* _Source text_
↓
My Covid Story

Marcia shares a breadth of insights related to COVID-19, both personally and professionally.

As a Nurse Practitioner (NP) in a busy surgical practice, Marcia believes she could have caught the virus anywhere – on the crowded bus or subway commuting to work (1½ hours each direction); from a coughing patient; or perhaps a colleague with cold-like symptoms who ultimately tested positive for COVID-19 antibodies. Regardless, not having traveled out of the country or state, her contraction in mid-March was from community transfer. While Marcia’s symptoms were mild at first (fever that never rose above 100.4 degrees Fahrenheit, headache, scratchy throat, runny nose, and nausea), three weeks later, Marcia, who is 62 years old with a history of asthma, developed a cough that would not quit. She needed a course of steroids to counter the bronchospasm and wheezing triggered by the cough. Now more than one month later, her cough is finally beginning to ease up.
↑
Stored data entries:
↓
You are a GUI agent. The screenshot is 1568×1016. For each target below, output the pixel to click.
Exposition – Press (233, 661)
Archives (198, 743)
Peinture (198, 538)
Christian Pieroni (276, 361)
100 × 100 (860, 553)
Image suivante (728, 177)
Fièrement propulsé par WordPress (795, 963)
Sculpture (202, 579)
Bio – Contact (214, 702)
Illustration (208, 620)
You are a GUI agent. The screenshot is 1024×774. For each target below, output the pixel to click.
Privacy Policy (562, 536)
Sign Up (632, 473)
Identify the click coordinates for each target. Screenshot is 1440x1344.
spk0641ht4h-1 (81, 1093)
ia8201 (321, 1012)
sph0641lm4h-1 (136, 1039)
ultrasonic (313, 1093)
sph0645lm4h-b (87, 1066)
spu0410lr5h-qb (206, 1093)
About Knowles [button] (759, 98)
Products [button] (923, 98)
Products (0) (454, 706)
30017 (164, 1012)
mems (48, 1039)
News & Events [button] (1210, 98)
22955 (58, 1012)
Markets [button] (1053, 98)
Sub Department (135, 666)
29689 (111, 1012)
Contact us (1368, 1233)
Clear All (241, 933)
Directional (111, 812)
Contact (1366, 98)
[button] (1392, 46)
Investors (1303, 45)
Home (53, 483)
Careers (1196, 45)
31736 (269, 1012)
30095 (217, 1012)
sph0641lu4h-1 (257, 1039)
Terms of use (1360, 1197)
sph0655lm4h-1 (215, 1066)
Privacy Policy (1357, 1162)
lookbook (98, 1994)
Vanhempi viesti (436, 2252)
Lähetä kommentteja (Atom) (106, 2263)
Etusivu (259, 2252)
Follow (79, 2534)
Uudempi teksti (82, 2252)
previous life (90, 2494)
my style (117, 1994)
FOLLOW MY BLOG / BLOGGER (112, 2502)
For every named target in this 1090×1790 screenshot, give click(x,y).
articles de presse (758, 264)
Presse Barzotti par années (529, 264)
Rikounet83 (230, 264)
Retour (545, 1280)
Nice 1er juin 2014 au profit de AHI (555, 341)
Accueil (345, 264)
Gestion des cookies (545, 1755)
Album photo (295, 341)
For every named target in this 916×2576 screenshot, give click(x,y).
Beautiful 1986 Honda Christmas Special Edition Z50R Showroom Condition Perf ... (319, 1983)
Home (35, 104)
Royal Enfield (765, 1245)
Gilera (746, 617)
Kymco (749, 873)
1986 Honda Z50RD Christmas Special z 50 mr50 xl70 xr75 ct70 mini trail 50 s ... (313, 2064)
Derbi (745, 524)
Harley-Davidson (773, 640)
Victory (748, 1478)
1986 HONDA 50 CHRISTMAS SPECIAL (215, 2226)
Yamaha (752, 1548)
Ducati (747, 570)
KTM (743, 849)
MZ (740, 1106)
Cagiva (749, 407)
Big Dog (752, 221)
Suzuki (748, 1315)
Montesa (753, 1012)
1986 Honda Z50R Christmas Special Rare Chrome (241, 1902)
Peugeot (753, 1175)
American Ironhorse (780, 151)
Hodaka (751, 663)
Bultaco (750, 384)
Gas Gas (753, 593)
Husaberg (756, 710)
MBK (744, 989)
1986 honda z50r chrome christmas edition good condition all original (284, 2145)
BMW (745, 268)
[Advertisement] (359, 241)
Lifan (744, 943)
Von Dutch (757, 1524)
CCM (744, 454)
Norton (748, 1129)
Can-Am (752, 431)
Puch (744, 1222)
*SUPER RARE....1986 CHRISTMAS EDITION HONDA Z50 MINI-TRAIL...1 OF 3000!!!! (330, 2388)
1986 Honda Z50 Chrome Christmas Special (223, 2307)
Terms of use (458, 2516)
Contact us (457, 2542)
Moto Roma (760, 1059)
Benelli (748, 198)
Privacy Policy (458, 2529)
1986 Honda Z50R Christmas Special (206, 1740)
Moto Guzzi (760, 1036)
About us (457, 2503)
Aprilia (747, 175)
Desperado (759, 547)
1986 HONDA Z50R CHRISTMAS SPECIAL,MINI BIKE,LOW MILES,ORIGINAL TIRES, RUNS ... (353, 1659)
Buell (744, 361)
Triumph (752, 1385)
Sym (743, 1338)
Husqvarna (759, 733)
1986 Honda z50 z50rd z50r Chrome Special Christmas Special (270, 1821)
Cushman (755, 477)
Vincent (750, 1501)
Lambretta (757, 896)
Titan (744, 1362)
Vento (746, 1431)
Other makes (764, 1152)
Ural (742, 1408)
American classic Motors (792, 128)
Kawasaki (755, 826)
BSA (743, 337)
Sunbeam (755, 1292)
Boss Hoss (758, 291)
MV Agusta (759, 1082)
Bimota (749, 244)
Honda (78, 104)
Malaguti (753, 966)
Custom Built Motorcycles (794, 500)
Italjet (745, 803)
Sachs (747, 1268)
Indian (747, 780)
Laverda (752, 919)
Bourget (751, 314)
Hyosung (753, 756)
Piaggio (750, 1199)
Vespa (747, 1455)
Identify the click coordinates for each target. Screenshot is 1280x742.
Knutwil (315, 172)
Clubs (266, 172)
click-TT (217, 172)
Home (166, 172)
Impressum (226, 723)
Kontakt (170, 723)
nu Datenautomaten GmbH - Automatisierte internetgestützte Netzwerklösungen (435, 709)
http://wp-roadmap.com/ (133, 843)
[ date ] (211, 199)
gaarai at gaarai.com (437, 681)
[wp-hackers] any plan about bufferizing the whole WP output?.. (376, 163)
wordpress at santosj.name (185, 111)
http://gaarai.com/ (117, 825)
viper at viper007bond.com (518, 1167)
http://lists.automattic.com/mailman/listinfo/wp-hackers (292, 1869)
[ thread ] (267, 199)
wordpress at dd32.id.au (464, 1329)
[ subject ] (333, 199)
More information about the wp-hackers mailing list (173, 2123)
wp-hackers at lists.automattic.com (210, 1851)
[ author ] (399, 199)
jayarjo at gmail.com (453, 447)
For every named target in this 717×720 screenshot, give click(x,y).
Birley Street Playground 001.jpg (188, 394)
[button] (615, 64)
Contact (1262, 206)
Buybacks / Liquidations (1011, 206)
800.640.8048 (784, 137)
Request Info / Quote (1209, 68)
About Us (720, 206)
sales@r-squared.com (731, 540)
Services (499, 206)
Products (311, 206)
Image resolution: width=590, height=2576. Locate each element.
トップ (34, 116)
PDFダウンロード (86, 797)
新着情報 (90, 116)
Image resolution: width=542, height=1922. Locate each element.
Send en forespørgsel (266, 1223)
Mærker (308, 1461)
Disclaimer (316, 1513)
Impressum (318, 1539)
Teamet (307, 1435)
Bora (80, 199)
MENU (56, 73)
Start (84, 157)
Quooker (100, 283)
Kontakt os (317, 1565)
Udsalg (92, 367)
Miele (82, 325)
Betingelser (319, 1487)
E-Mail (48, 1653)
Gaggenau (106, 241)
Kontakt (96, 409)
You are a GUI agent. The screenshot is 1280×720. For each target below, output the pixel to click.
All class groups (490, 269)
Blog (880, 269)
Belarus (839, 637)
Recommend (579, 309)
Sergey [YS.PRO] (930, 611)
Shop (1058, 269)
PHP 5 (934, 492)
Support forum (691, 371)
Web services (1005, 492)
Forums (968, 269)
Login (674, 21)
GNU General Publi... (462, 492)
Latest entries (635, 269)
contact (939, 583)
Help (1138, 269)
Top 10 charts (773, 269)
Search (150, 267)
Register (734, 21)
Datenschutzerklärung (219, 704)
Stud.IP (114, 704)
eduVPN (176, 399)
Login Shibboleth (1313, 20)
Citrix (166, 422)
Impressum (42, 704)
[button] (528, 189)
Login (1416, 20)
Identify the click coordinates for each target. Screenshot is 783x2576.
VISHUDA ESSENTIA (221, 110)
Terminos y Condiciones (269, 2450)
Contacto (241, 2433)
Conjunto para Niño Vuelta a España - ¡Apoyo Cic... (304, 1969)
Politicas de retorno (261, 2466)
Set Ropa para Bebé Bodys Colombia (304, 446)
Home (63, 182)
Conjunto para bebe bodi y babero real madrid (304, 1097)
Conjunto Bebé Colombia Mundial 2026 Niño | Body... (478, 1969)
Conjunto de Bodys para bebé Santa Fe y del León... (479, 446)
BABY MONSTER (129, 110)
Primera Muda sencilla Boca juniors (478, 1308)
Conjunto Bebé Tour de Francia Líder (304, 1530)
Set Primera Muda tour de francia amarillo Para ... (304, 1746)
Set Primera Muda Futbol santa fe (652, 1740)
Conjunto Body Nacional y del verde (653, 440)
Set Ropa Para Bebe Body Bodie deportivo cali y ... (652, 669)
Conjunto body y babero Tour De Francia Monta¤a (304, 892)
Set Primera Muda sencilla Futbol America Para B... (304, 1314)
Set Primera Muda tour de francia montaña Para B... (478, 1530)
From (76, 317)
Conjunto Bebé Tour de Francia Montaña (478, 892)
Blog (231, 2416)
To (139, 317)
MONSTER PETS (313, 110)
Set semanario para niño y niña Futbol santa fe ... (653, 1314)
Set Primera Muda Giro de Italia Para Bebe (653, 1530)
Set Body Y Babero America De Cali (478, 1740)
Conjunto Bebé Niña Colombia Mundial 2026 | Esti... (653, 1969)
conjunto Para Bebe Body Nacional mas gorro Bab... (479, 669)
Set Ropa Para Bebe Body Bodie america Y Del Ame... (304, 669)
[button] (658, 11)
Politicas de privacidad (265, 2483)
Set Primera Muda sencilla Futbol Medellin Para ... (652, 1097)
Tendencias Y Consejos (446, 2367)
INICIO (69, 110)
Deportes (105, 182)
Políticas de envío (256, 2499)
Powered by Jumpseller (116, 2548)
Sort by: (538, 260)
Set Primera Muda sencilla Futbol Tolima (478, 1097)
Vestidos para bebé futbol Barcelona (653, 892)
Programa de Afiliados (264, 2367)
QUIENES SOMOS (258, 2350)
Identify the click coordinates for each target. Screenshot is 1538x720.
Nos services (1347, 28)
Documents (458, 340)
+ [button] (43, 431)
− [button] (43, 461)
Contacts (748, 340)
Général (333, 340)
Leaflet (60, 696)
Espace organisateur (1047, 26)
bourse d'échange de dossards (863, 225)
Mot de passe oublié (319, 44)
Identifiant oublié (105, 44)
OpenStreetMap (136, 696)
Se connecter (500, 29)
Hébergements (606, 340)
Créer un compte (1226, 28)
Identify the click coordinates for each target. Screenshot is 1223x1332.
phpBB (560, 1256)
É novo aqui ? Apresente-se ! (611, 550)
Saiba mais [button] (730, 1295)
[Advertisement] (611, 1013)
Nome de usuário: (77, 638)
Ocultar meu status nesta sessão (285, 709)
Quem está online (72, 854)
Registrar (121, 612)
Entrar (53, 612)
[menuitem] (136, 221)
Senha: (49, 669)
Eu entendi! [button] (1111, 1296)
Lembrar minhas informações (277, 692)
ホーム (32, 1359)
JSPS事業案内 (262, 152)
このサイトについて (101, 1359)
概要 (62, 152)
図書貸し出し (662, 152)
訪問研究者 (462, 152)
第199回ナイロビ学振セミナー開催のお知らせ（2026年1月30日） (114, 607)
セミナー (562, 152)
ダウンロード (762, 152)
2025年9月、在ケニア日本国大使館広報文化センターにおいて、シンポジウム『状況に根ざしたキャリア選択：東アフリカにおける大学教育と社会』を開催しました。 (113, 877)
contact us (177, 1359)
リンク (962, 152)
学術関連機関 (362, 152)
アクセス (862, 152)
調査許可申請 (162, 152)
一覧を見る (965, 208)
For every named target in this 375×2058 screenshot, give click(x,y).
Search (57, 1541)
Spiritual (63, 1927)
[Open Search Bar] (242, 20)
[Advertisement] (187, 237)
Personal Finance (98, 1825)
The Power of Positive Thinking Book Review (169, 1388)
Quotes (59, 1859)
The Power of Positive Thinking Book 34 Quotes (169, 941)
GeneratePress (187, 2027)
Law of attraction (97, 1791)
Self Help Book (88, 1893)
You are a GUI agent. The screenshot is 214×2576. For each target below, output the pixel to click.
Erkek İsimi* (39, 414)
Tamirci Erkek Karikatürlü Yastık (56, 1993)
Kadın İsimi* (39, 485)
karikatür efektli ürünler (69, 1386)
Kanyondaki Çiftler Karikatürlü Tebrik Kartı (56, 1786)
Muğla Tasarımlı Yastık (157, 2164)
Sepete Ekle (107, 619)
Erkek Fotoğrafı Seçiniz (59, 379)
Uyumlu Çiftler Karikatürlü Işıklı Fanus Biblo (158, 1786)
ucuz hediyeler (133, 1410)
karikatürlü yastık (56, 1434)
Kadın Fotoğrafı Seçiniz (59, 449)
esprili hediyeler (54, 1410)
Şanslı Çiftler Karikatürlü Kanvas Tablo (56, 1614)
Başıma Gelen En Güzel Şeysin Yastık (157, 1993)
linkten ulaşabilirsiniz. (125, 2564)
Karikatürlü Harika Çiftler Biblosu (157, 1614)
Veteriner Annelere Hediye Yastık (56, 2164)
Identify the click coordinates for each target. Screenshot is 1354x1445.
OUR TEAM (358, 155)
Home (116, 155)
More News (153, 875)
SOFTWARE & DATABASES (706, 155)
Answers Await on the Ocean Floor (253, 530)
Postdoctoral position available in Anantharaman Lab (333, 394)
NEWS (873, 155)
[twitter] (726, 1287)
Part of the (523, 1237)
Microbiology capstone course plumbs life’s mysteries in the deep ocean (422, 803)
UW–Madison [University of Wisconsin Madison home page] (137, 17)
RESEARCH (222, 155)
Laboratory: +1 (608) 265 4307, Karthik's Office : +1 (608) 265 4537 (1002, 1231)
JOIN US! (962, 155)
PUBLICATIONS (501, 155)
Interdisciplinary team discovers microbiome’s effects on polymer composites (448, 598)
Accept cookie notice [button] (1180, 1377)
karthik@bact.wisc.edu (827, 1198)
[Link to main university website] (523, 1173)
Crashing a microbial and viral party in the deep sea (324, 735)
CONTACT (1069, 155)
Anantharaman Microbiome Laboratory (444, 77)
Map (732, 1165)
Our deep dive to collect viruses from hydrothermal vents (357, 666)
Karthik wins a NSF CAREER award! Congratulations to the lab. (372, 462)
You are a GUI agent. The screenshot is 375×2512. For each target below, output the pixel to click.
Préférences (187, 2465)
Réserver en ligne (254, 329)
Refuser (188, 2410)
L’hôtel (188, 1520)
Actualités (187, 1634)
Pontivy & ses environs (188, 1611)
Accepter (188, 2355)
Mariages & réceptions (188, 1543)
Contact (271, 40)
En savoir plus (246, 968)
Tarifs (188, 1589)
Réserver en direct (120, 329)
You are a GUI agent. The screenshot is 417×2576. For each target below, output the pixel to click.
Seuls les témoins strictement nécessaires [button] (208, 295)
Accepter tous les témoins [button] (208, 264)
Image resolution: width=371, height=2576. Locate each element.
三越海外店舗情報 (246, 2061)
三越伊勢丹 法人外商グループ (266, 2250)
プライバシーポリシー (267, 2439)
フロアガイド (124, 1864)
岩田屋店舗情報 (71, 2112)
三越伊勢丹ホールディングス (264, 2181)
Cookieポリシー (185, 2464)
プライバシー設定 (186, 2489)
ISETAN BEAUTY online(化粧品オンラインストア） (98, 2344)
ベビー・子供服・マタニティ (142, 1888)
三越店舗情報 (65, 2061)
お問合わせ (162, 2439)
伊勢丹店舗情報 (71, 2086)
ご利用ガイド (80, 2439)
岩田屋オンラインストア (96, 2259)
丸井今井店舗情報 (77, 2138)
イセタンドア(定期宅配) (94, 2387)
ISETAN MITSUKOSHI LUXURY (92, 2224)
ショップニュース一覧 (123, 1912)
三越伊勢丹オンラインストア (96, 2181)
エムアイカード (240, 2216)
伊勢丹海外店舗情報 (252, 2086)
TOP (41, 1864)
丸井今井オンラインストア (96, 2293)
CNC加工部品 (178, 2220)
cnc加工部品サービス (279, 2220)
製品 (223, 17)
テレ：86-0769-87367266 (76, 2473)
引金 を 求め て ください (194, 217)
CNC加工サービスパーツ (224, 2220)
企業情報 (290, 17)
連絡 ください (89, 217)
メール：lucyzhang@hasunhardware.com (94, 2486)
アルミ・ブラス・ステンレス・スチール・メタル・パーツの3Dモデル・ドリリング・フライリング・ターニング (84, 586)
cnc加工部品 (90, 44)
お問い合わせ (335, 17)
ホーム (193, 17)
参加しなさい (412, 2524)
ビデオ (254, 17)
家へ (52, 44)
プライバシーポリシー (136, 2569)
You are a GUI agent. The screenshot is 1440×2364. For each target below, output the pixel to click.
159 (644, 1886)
↑
* _Your task_
Transcribe the COVID story, beginning at the words "As a Nurse Practitioner" and stopping after the words "to ease up.". The listing is separate material and is not part of the COVID story.

* _Your solution_
As a Nurse Practitioner (NP) in a busy surgical practice, Marcia believes she could have caught the virus anywhere – on the crowded bus or subway commuting to work (1½ hours each direction); from a coughing patient; or perhaps a colleague with cold-like symptoms who ultimately tested positive for COVID-19 antibodies. Regardless, not having traveled out of the country or state, her contraction in mid-March was from community transfer. While Marcia’s symptoms were mild at first (fever that never rose above 100.4 degrees Fahrenheit, headache, scratchy throat, runny nose, and nausea), three weeks later, Marcia, who is 62 years old with a history of asthma, developed a cough that would not quit. She needed a course of steroids to counter the bronchospasm and wheezing triggered by the cough. Now more than one month later, her cough is finally beginning to ease up.